- _I TUOI COMPITI_:
1. Rispondi a queste domande sull'articolo su Israele e Cisgiordania:
(a) Da quale data avrebbe dovuto scattare il piano di Netanyahu?
(b) Invece di "annessione", di che cosa sarebbe meglio parlare secondo il testo?
(c) Quanto tempo fa è iniziato il "processo di pace" innescato dagli Accordi di Oslo?
2. Ricopia alla lettera il passo dell'articolo su Israele e Cisgiordania che inizia con "Che cosa succede" e termina con "territori in Cisgiordania.".

Che cosa succede davvero tra Israele e Cisgiordania

La verità è che palestinesi e Paesi del mondo arabo e musulmano alla pace invocata dalla sinistra pacifista non sono né sono mai stati interessati. L'intervento di Stefano Parisi

 

Le parole sono importanti. E parole come “annessione” quando si parla di Israele in Cisgiordania, “soluzione due popoli due stati” per il conflitto israelo-palestinese, o più in generale, “pace”, lo sono particolarmente. Nelle ultime settimane abbiamo assistito al nuovo tam tam della sinistra pacifista sulla (sembrava) imminente “annessione” da parte di Israele dei territori in Cisgiordania.

Dalla Francia di Macron al Vaticano passando per la Lega Araba e le Nazioni Unite, come sempre la comunità internazionale ci ha tenuto a redarguire il primo ministro Netanyahu sul piano che avrebbe dovuto scattare dal primo luglio e che invece per adesso è rimasto sulla carta. Si possono certamente fare una serie di considerazioni politiche sul perché la paventata “annessione” delle aree sotto controllo israeliano per ora non sia avvenuta. È vero che ci sono delle divisioni interne alla maggioranza che sostiene il governo israeliano. Come pure bisogna considerare che alla partita sugli insediamenti israeliani partecipano i negoziatori Usa: abbiamo letto fonti non confermate sulle richieste che gli Usa avrebbero fatto a Israele per favorire maggiormente i palestinesi nel caso di una attuazione del piano. E non sarebbe la prima volta che ai palestinesi vengono avanzate offerte vantaggiose puntualmente non raccolte.

Ma la questione riguarda appunto il senso da dare alle parole che usiamo, anzi, che la sinistra pacifista impone di usare. Più che di “annessione” infatti sarebbe meglio parlare di estensione della sovranità israeliana in Cisgiordania. Un modo per stabilizzare quelle aree contese dove la maggioranza della popolazione è ebraica, le infrastrutture sono state costruite da Israele, e che rappresentano uno spazio strategico fondamentale per la difesa della sicurezza dello Stato ebraico.

La “annessione” d’altra parte metterebbe fine alla presenza militare israeliana. Probabilmente sarebbe anche un elemento di stabilizzazione della vicina Giordania. Insomma potrebbe rivelarsi una occasione su cui costruire una pace duratura nell’area. Invece la sinistra pacifista detta la linea e i leader dei Paesi europei con giornali e media seguono, smontando ogni possibilità che il piano Netanyahu si concretizzi, anzi preparandosi a una levata di scudi globale se Israele dovesse insistere proseguendo sulla sua strada.

La verità è che palestinesi e Paesi del mondo arabo e musulmano alla pace invocata dalla sinistra pacifista non sono né sono mai stati interessati. Non la volevano quando i Paesi arabi hanno cercato di distruggere lo Stato di Israele rimediando una serie di sonore sconfitte militari. Non la volevano da quando, ormai 30 anni fa, è iniziato il “processo di pace” innescato dagli Accordi di Oslo. Una altra espressione che rischia di essere senza senso visto che l’unico vero obiettivo della soluzione “due popoli due stati” è diventato subito quello di creare lo Stato di Palestina.

- _DATI DISPONIBILI_:
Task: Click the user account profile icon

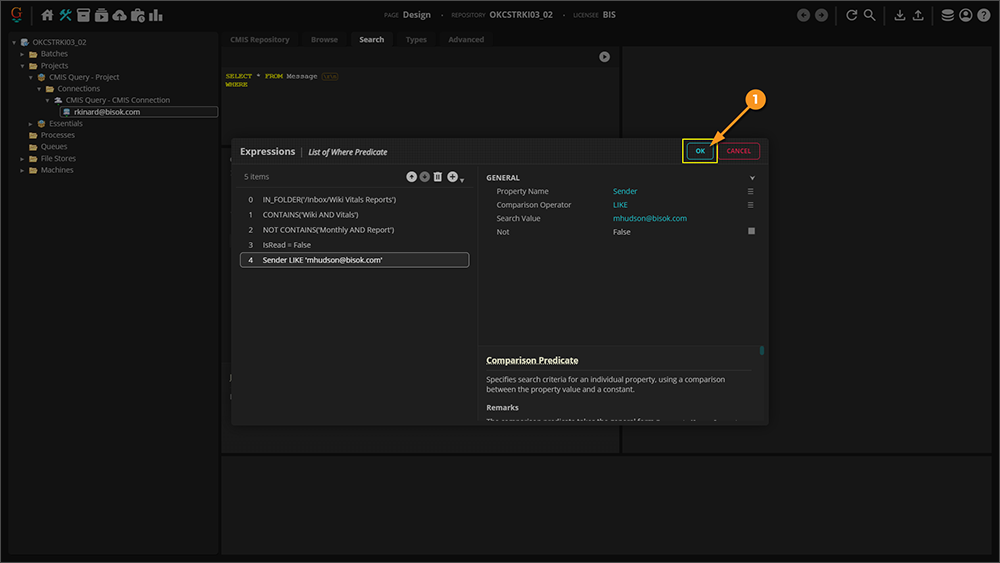Action: 965,15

- _ESITI DEI COMPITI_:
1.
(a) Dal primo luglio.
(b) Di estensione della sovranità israeliana in Cisgiordania.
(c) Ormai 30 anni fa.

2.
Che cosa succede davvero tra Israele e Cisgiordania

La verità è che palestinesi e Paesi del mondo arabo e musulmano alla pace invocata dalla sinistra pacifista non sono né sono mai stati interessati. L'intervento di Stefano Parisi

 

Le parole sono importanti. E parole come “annessione” quando si parla di Israele in Cisgiordania, “soluzione due popoli due stati” per il conflitto israelo-palestinese, o più in generale, “pace”, lo sono particolarmente. Nelle ultime settimane abbiamo assistito al nuovo tam tam della sinistra pacifista sulla (sembrava) imminente “annessione” da parte di Israele dei territori in Cisgiordania.